Folha de S. Paulo


Abaixo a monarquia

SÃO PAULO - A imprensa foi pródiga em elogios ao anúncio das bodas entre o príncipe Harry e a atriz americana Meghan Markle. Como a futura duquesa de Sussex, além de estrangeira e plebeia, é filha de negra e divorciada, a interpretação prevalecente é a de que a conservadora monarquia inglesa está se modernizando e se adaptando aos novos tempos, em que reina um "Zeitgeist" mais igualitário. E isso, todos parecem convir, é positivo.

A monarquia é, a meu ver, um dos mais chocantes paradoxos da modernidade. Como é que, em pleno século 21, no qual a igualdade se tornou um dos principais objetivos perseguidos tanto no campo econômico como no político, algumas das mais avançadas sociedades do planeta, como Reino Unido, Holanda, Suécia, Noruega, ainda mantêm uma instituição que tem como ponto de partida a distinção jurídica entre nobres e plebeus? Não só a mantêm como ainda pagam para sustentá-la.

E é até mais grave do que parece.
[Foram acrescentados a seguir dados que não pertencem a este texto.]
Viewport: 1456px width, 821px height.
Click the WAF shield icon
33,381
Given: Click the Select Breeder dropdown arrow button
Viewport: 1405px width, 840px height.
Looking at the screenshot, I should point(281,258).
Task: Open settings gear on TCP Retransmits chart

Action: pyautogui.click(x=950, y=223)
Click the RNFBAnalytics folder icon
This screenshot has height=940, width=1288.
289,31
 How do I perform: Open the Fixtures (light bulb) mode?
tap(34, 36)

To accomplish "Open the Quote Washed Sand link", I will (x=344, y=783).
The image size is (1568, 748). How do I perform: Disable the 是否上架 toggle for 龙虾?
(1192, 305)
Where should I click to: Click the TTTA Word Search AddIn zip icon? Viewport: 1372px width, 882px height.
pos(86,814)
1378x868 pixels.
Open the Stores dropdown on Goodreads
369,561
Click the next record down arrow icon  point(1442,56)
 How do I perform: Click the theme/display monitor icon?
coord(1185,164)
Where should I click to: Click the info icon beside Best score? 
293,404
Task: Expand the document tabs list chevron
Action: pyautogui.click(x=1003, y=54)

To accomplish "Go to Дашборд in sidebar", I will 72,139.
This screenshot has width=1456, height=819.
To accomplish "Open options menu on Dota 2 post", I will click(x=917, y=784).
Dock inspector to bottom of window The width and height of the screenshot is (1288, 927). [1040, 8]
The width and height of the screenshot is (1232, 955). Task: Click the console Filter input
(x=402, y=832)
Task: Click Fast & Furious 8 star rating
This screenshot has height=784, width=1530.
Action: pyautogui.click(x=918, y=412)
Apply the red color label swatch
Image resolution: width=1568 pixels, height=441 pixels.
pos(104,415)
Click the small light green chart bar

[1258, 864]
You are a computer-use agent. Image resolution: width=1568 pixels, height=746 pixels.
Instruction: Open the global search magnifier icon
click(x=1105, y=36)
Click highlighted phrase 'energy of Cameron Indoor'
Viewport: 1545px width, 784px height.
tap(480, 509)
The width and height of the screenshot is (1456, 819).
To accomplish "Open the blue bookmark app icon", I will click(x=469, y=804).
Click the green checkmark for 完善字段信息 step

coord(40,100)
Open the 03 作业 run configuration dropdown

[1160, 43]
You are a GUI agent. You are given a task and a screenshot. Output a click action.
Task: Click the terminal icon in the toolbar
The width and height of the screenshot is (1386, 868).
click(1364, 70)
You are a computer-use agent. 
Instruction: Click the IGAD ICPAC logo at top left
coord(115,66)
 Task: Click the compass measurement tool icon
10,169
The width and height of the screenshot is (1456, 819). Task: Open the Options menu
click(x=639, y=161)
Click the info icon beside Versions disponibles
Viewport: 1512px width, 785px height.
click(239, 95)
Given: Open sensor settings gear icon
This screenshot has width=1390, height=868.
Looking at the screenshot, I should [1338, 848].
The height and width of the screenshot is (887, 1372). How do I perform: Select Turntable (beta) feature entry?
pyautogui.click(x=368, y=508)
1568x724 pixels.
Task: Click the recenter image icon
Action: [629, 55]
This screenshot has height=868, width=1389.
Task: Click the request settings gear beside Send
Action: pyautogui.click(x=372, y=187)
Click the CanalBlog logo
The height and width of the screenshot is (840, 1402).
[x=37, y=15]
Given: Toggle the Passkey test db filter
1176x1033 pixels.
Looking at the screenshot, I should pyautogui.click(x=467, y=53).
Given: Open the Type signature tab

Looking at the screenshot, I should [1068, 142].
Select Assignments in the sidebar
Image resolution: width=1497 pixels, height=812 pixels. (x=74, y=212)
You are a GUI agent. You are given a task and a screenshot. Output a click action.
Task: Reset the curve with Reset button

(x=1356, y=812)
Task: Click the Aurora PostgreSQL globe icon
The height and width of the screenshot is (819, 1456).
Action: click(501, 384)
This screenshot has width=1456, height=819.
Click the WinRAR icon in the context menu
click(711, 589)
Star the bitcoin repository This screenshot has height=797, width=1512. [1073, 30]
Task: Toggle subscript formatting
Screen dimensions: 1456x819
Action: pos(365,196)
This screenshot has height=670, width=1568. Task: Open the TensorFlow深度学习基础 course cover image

Se, no plano da economia, ainda dá para argumentar que é preciso permitir alguma desigualdade –quem produz mais ou tem melhores ideias ganha mais– para assegurar o dinamismo do mercado e estimular o crescimento, nada parecido ocorre na política. Não vejo aqui nenhum raciocínio para justificar que um grupo de pessoas, apenas por ter nascido numa família, goze de um estatuto jurídico diferente daquele conferido ao restante dos cidadãos.

No Reino Unido ainda existe a Casa dos Lordes, reservada a nobres, e que conserva funções legislativas.

Num mundo um pouco mais racional, a discussão não seria em torno de a monarquia estar ou não se modernizando, mas sim sobre a extinção desse fóssil institucional. Acredito, porém, que nosso essencialismo inato somado a alguns milênios de propaganda pró-monárquica, em que príncipes e princesas são sempre retratados como heróis, nos fizeram perder a cabeça.